How is business value derived from collected data? This is dependent upon the human talent skilled in the various aspects of data management, just as software engineering talent was the key to extracting transactional business value out of the line-of-business systems architected and coded to meet the previous generation of business needs. In fact, code artifacts such as algorithms, mobile device apps, and data models become types of data that fall under the governance and management of the newly formed data team. By treating code as a type of institutional data, an IT team starts to show the signs of driving new business value from a data-first mindset. Those code artifacts can be revised, deployed, and expunged properly as raw materials used to fuel the digital business.

This is similar to the approach taken by DevOps when architecting a development pipeline. Data pipelines, such as the one described in Figure 4-1, require similar processes; thus, many of the practices common to DevOps and SRE operations regarding the use of tooling to deliver business outcomes faster can be applied to DataOps. DataOps is a relatively young practice but, like DevOps and SRE, promises to transform traditional processes into modern, more efficient ways of working.

Figure 4-1. A typical data pipeline with automation to enable real-time operations

At the platform layer, an effective architecture accommodates the requirements for data acquisition, protection, management, processing, and exposure. In contrast to being a relatively static transactional asset (e.g., customer profiles and history) with engineering resources assigned to maintain a system or systems, data becomes a dynamic raw material that merits its own engineering resources assigned to curate, search, analyze, and process to solve problems, discover insights, and enrich over time. This will naturally create a tension as competition between traditional software engineers and data-focused engineers with skills across data design, data curation, and data science rises. Investing in data talent shifts the organization to become more innovative and able to leverage its data assets.

In terms of the design for the new data and insights platform, a composite architecture takes into consideration the location of data, the types of insights that can be gained from a given data set, the availability of processing and storage, and the relative cost of storing, moving, and processing data at various locations. Unlike traditional customer and business data, which is typically consolidated in a central location, operational data is likely to be more distributed.

For example, some of the data will be processed at the edge by using ML designed for real-time or near real-time decisions based on appropriate AI/ML models. About 35% of organizations expect edge computing to support real-time data processing and analysis, where responses within 20 milliseconds are critical.10 This is often a requirement in the manufacturing and healthcare industries. A subset of this data will be aggregated for processing and analytics suited for queries that use other types of AI/ML models to discover a different set of insights in line with the needs of that higher aggregation point. Ultimately, the longest-held data will be stored in the most centralized locations specializing in analysis at the highest order of scope. A good example today is ServiceNow, which offers a platform for operational information.

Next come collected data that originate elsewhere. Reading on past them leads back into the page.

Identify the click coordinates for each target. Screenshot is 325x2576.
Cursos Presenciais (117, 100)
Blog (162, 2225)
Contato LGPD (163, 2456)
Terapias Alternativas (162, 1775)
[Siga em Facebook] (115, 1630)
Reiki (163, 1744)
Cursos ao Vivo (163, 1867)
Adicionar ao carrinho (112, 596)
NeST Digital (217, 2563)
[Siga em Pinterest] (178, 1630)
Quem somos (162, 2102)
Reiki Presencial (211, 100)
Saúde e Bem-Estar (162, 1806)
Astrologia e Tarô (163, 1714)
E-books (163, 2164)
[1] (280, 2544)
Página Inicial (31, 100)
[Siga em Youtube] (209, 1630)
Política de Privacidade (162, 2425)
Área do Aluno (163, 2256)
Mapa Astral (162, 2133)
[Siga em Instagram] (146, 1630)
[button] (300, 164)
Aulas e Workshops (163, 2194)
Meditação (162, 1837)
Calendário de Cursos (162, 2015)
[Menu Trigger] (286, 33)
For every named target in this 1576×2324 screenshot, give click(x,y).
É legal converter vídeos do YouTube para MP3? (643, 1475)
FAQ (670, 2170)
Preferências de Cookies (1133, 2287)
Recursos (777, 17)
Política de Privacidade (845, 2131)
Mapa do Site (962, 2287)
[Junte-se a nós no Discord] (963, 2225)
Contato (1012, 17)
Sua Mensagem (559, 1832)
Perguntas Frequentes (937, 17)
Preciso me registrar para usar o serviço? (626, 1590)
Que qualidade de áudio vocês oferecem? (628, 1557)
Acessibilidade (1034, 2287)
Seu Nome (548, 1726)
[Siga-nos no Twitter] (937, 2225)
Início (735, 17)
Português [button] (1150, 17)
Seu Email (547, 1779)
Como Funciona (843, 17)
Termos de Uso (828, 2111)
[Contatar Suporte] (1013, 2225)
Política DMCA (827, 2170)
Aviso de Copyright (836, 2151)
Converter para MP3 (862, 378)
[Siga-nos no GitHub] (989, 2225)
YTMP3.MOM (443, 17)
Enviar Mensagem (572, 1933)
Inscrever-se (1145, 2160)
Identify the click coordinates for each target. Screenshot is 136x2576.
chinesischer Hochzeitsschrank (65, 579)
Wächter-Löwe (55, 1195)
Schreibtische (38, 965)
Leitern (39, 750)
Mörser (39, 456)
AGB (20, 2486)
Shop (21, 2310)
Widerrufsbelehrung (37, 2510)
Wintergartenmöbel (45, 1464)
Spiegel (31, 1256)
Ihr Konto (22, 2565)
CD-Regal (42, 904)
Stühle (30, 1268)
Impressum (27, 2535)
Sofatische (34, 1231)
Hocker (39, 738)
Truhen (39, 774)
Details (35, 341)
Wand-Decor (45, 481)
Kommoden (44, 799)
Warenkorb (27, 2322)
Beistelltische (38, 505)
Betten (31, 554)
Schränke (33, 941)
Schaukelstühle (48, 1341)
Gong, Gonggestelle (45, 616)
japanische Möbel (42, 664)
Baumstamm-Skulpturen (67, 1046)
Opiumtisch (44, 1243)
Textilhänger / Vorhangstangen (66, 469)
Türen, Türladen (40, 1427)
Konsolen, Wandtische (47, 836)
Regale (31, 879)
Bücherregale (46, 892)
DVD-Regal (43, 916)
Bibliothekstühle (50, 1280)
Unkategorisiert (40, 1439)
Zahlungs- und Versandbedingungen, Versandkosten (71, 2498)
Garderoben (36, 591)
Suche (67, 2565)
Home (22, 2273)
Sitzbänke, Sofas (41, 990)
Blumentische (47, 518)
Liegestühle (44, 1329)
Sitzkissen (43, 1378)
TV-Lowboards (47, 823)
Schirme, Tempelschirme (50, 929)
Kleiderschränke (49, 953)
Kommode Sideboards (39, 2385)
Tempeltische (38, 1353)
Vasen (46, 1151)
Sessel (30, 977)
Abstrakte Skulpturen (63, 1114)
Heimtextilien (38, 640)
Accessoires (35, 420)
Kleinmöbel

Identifying what data needs to be processed where, which data needs to be stored, and what types of analysis to perform on which data sets are all questions that are answered in this area of the new digital enterprise architecture. ML models should be deployed where the insights they produce can be of best use, either locally or centrally. The factors that dictate this are as follows:

  • Where can the collected data be stored?

  • Where is the data model for processing this data stored locally?

  • How long does that data need to be stored before it is processed?

  • What type of processing is needed?

  • Where is the processing capacity located with respect to the data storage location?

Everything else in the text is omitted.